Personal Touches for Familiarity

Incorporating familiar scents and items into your puppy's crate can greatly contribute to their sense of comfort and ease as they adjust to their new space. Placing an article of clothing or an item carrying your scent within the crate can provide your pup with a reassuring presence, helping them feel more secure and connected to you. Familiar scents can serve as a comforting reminder of their bond with you, making their crate feel more like a home away from home.

Adding a familiar toy or blanket from their previous living environment can further ease the transition for your pup. These cherished items carry memories and associations with their past surroundings, offering a sense of continuity and familiarity as they navigate their new environment. By thoughtfully incorporating familiar scents and items into your puppy's crate, you are actively supporting their emotional well-being and fostering a smooth and positive crate training experience.

pug dog in a travel crate

Positive Reinforcement Tools

Knowing what to put in a dog's crate is one thing, but it doesn't mean much if you're not following up with positive reinforcement. Incorporating positive reinforcement into your puppy's crate training process can significantly enhance their experience, making it both more enjoyable and effective. By rewarding your pup with treats, praise, and affection, you help them form positive associations with their crate, reinforcing the idea that it is a safe and comfortable space. This approach promotes good behavior and encourages your puppy to view the crate as a welcoming environment.

To facilitate easy and consistent reinforcement, consider storing a supply of small, healthy treats near the dog's crate, allowing you to promptly reward your pup for their good behavior. However, it is important to avoid leaving treats inside the crate unsupervised, as they may pose a choking hazard or attract unwanted pests. By striking the right balance between positive reinforcement and safety, you can successfully support your puppy's crate training journey and foster a nurturing environment for their growth and development.

Safety Precautions

Knowing what to put in a crate with a puppy means also ensuring your puppy's safety is of the utmost importance when setting up and maintaining its environment. Regularly inspect the crate for any potential hazards, such as sharp edges, broken wires, or damaged latches that could cause injury to your beloved pup. By being proactive and addressing any issues promptly, you can create a secure and protected space for your puppy to enjoy.
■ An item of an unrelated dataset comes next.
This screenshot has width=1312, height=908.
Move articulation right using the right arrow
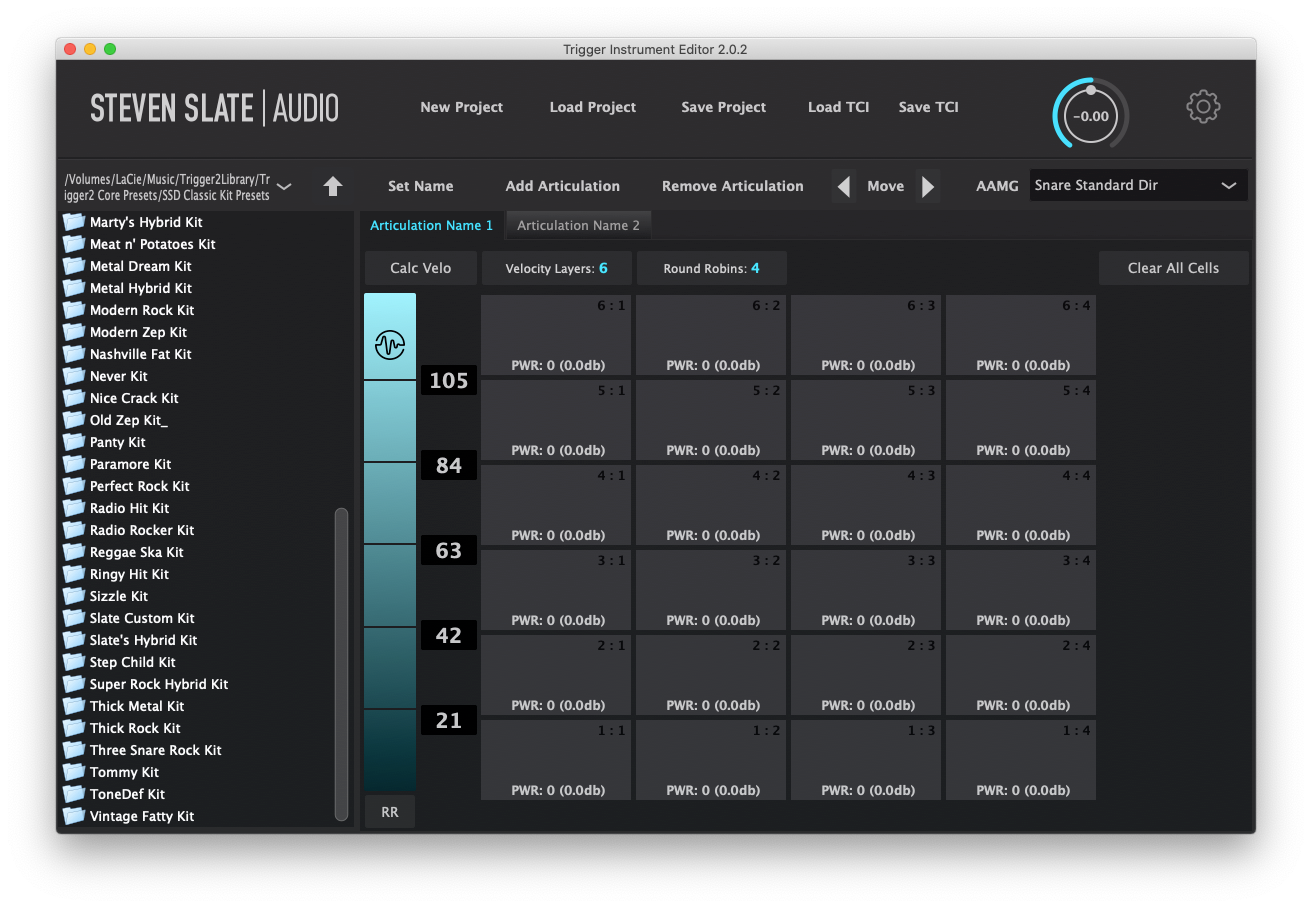pyautogui.click(x=928, y=185)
In addition to crate maintenance, make certain your puppy's crate is securely fastened and that your puppy cannot escape when left unsupervised. Choosing an appropriate location for the crate is also crucial for your pup's safety and comfort. Place the dog's crate in a well-ventilated area away from direct sunlight, drafts, and potential hazards such as electrical cords or toxic houseplants. By prioritizing your puppy's safety and well-being, you can establish an environment that supports their overall health, growth, and development throughout their crate training journey.

pet carrier dog inside feeding watering supply red pomeranian spitz ready long range transportation


It’s not uncommon for first time pet owners to wonder what to put in a crate for a puppy. Generally speaking, every good vet recommends crating your dogs because it helps get them potty trained, alleviates separation anxiety, protects them during the night or when you're out of the home, and helps their overall health and well-being. Leaving your dog in a crate at night can help a new puppy learn about its environment, and even an adult dog who has not yet been potty trained.
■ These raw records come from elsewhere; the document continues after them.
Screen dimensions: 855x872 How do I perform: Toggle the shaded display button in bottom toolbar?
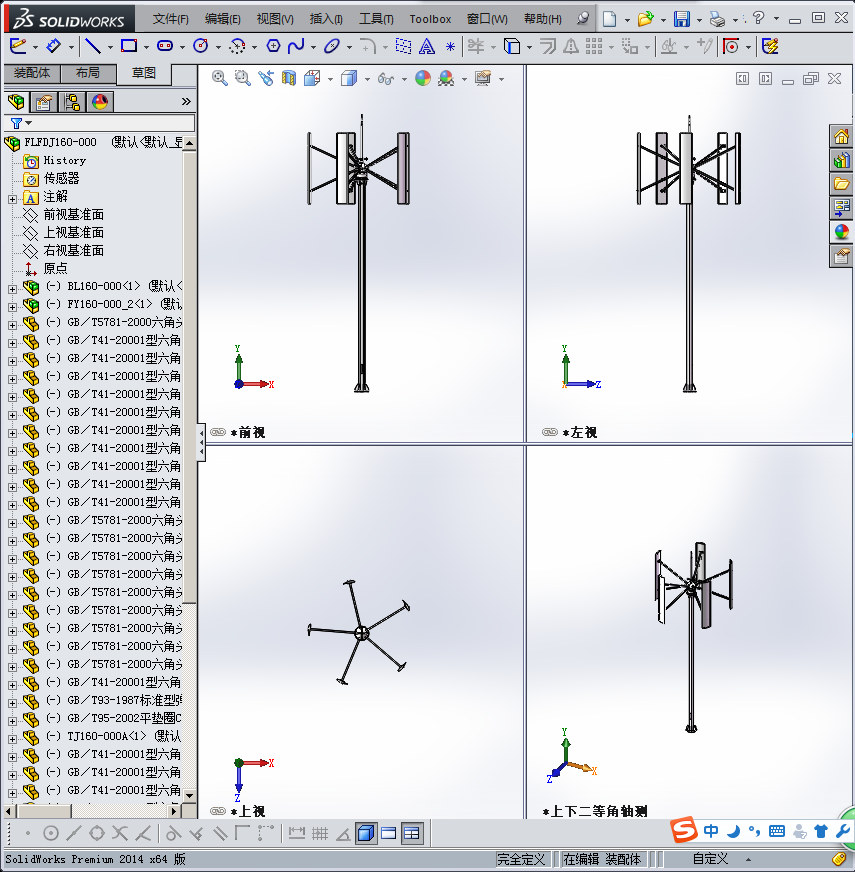365,833
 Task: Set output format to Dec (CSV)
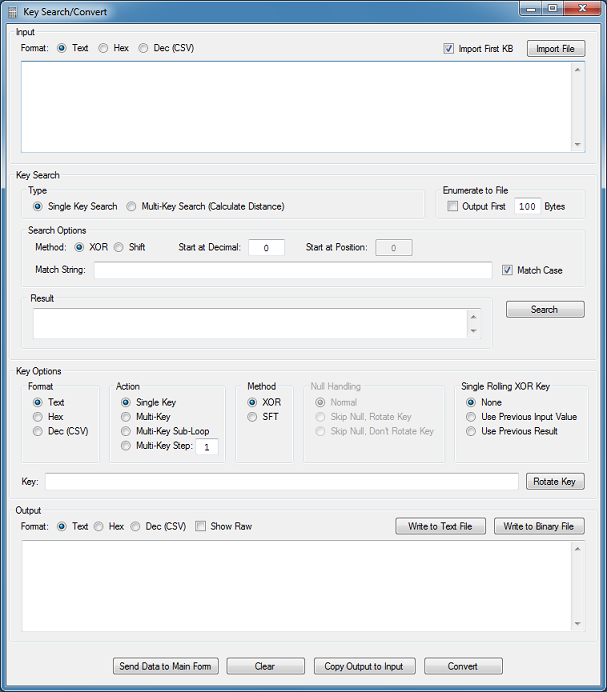136,526
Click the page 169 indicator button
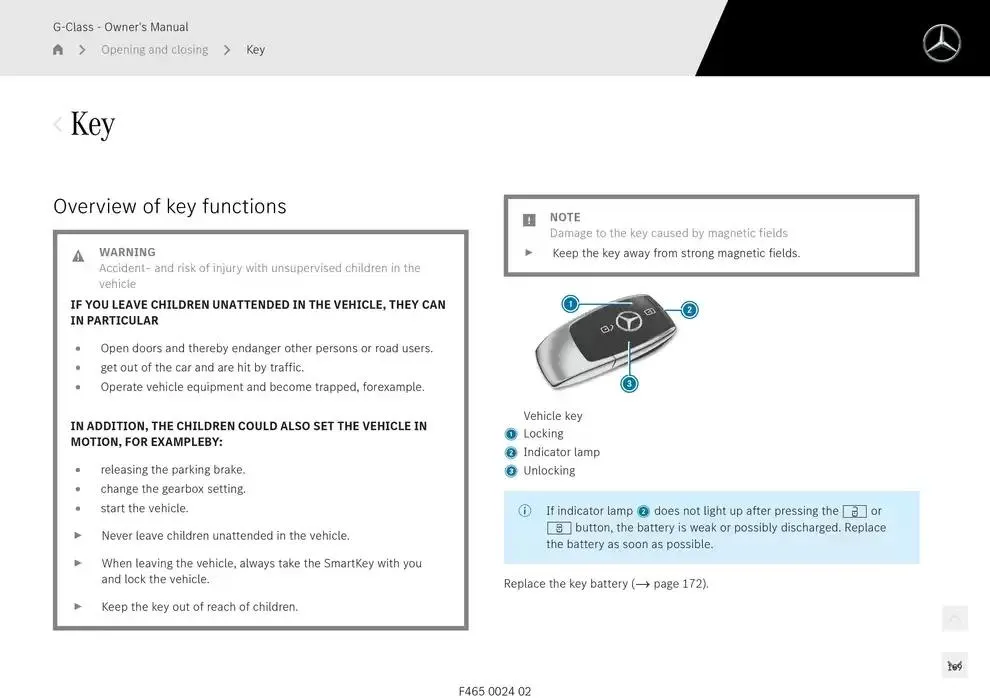990x700 pixels. pyautogui.click(x=954, y=666)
Knowing what to put in your puppy’s crate and creating a comfortable and inviting crate for your puppy is crucial to their crate training success. By providing a properly sized crate with a dog bed or soft bedding, entertaining toys, access to food and water, and a sense of security, you can help your puppy feel at home in their new space. Remember to monitor your puppy's behavior and adjust the contents as needed to ensure their safety and well-being. With patience, consistency, and positive reinforcement, your new puppy will soon be successfully crate trained, and come to see their crate as a cozy and secure haven.